1. Disable ACPI in BIOS level

Press DEL, F1, F2, F10 or whatever the enter bios key combination is go through all the different menus (depending on the vios BENDOR) and make sure every occurance of ACPI is set to off / disable whatever it is called.

Below is a screenshot of menus with ACPI stuff on a motherboard equipped with Phoenix AwardBIOS:

BIOS ACPI Disable power Off Phoenix BIOS

This is the in my opinon best and safest way to disable ACPI power saving, Unfortunately some newer PCs lack the functionality to disable ACPI; (probably due to the crazy "green" policy the whole world is nowdays mad of).

If that's the case with you, thanksfully there is a "software way" to disable ACPI via passing kernel options via GRUB and LILO boot loaders.

2. Disabling ACPI support on kernel boot level through GRUB boot loader config

There is a tiny difference in command to pass in order to disable  ACPI depending on the Linux installed  GRUB ver. 1.x or GRUB 2.x.

a) In GRUB 0.99 (GRUB version 1)

Edit file /etc/grub/menu.lst or /etc/grub/grub.conf (location differs across Linux distribution). Therein append:

acpi=off

to the end of kernel command line.

Here is an example of a kernel command line with ACPI not disabled (example taken from CentOS server grub.conf):

[root@centos ~]# grep -i title -A 4 /etc/grub/grub.conf
title Red Hat Enterprise Linux Server (2.6.18-36.el5)
root (hd0,0)
kernel /vmlinuz-2.6.18-36.el5 ro root=/dev/VolGroup00/LogVol00 console=ttyS0,115200n8
initrd /initrd-2.6.18-36.el5.img

The edited version of the file with acpi=off included should look like so:

title Red Hat Enterprise Linux Server (2.6.18-36.el5)
root (hd0,0)
kernel /vmlinuz-2.6.18-36.el5 ro root=/dev/VolGroup00/LogVol00 console=ttyS0,115200n8 acpi=off
initrd /initrd-2.6.18-36.el5.img

The kernel option root=/dev/VolGroup00/LogVol00 means the the server is configured to use LVM (Logical Volume Manager).
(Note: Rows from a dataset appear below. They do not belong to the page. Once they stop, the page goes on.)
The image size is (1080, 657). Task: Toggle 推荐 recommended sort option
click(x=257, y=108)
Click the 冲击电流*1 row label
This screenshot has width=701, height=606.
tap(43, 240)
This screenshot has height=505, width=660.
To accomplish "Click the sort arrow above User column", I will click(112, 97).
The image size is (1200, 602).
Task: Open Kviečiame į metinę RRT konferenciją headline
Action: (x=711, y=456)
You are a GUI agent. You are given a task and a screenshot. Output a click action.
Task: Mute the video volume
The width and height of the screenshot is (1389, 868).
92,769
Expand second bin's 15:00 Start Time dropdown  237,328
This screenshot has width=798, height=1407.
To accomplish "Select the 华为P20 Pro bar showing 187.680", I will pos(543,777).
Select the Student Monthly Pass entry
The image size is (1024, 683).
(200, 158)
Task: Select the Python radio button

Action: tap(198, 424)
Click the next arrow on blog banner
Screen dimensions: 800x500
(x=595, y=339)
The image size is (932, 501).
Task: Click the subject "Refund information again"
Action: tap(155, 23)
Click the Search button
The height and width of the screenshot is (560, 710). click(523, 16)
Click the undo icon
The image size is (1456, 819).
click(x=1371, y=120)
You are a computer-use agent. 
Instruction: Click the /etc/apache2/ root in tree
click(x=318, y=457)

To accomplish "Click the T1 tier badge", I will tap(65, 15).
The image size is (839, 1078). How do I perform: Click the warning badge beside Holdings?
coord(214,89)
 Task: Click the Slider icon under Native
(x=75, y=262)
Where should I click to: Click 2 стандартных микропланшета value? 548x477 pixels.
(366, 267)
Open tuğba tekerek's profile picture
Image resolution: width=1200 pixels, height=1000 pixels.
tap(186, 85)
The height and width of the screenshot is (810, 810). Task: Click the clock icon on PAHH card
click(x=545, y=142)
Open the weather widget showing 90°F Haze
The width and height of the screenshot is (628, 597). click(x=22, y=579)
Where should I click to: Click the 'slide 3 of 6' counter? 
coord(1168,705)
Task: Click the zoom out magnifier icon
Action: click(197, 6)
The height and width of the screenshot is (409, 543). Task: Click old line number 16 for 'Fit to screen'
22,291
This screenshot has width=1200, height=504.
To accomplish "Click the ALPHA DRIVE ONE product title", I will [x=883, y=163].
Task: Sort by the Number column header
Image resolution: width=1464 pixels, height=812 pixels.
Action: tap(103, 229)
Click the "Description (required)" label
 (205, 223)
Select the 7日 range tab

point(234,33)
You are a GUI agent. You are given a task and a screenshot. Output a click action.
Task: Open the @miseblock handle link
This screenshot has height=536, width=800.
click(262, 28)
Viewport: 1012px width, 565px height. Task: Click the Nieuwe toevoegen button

b) Disabling ACPI on GRUB version 1.99 +

This version is by default installed on newer Ubuntu and Debian Linux-es.

In grub 1.99 on latest Debian Squeeze, the file to edit is located in /boot/grub/grub.cfg. The file is more messy than with its predecessor menu.lst (grub 0.99).
Thanks God there is no need to directly edit the file (though this is possible), but on newer Linuces (as of time of writting the post), there is another simplied grub config file /etc/grub/config

Hence to add the acpi=off to 1.99 open /etc/grub/config find the line reading:

GRUB_CMDLINE_LINUX_DEFAULT="quiet"

and append the "acpi=off" option, e.g. the line has to change to:

GRUB_CMDLINE_LINUX_DEFAULT="quiet acpi=off"

On some servers it might be better to also disable APIC along with ACPI:

Just in case you don't know what is the difference between ACPI and APIC, here is a short explanation:

ACPI = Advanced Configuration and Power Interface

APIC = Advanced Programmable Interrupt Controllers

ACPI is the system that controls your dynamic speed fans, the power button behavior, sleep states, etc.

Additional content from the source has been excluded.